All right, so it's not exactly Jose Reyes stealing home like he wanted to ... and I'm sure he would have liked to pull it off while the league was wearing Jackie Robinson's 42 (I hear that later in the homestand the Mets are holding Mo Vaughn night ... and Kevin Appier is throwing out the first pitch), but being the second runner to score on one wild pitch is something I would consider "close enough". It's sure as hell rarer than stealing home.
Tonight had to be some sort of rarity, where five Met runs scored on either wild pitches, sac flies, or double plays (is it me or is Gary Sheffield having a hell of a time getting around on a breaking ball much less a fastball?) You might consider the Mets 7-2 win an ugly victory. I on the other hand ...
No, that was pretty ugly. But it still counts.
The ugly part, in actuality, was all the attention on the continuing outfield adventures of Daniel Murphy. First, a runner tags from first on a fly ball to Murph ... a smart play by Scott Hairston knowing who was in the field. Then, going to third on the Murphy throw that handcuffed David Wright. And at this point you're probably thinking "oh great, every SNY camera is going to be trained on him for the rest of the night."

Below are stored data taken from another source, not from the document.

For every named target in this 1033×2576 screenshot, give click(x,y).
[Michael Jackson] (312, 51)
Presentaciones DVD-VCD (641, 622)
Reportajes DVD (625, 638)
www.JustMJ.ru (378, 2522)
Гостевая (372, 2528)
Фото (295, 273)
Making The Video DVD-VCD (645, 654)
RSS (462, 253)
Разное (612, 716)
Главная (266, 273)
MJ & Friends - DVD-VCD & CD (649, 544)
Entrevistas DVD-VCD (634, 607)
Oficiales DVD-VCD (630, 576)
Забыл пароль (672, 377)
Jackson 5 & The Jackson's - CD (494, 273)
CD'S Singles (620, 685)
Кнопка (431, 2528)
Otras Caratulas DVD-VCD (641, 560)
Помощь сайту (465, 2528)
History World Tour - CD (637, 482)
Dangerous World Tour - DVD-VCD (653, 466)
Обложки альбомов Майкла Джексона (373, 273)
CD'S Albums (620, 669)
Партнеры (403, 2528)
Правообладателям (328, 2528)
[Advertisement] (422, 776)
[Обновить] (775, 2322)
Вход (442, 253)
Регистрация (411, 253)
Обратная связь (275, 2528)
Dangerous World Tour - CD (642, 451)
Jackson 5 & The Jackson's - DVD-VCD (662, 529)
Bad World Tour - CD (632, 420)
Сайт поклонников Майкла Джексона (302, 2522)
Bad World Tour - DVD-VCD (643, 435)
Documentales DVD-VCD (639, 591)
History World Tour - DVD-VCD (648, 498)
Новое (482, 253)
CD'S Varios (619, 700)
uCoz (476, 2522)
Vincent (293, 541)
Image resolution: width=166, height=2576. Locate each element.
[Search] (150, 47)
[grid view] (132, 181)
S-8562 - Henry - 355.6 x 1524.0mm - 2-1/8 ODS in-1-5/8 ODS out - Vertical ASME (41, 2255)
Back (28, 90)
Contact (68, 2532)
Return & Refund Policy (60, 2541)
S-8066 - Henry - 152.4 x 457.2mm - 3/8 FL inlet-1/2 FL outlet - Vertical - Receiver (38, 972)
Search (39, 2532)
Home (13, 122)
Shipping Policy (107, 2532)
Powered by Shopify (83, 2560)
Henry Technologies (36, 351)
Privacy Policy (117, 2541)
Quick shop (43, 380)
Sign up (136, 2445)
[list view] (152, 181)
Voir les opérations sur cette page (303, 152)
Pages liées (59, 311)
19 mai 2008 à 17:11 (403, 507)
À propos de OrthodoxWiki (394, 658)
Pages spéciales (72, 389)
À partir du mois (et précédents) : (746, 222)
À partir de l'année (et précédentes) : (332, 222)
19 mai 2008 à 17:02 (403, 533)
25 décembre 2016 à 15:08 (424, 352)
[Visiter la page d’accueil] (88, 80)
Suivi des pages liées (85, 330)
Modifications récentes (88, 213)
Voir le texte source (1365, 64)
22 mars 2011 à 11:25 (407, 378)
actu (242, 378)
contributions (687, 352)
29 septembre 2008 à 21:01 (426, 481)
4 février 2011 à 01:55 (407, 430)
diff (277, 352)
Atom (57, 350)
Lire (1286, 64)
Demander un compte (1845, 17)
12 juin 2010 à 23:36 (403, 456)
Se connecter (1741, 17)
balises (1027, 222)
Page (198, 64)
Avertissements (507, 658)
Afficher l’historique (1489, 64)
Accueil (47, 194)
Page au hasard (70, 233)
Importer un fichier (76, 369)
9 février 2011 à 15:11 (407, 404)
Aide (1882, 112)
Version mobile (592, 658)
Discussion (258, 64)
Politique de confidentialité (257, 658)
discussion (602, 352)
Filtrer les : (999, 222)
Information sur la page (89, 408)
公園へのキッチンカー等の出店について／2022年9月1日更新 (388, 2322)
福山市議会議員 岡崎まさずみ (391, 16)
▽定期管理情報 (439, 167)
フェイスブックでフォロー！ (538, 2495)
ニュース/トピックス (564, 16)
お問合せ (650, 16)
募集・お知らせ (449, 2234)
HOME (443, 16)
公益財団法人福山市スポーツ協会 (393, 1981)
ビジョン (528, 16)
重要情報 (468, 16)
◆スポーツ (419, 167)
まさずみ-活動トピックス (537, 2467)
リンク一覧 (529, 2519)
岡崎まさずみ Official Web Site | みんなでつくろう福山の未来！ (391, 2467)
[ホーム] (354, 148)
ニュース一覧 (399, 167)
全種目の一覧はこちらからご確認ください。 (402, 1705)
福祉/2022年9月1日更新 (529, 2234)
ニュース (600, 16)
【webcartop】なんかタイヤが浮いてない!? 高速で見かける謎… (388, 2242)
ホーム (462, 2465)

And then you realize: "S**t, the game is on ESPN too." Poor Murph.
Throw in the first Padre run, a single to left which an outfielder would have had a real chance to throw out Luis Rodriguez at the plate. An infielder in outfielder's clothing? Eh, not so much, as he threw the ball like he was holding second on a double play. As the kids like to say: "It's a process." But that doesn't mean that Daniel Murphy's defense isn't going to be scrutinized from now until the end of time (or until he robs Scott Rolen of a home run in the NLCS and turns it into a double play.) Welcome to your life, Danny Murphy.

Hopefully the process is coming to an end for Oliver Perez, who turned in a quality start on Wednesday against an opponent not named Phillies, Yankees, or Braves. Imagine that. Guess Dan Warthen's 'round the clock supervision is finally paying some dividends for Ollie. Or perhaps there's a Shake Shack burger on the top of every staircase in Kitti Field to entice Ollie to get his running in. Whatever works.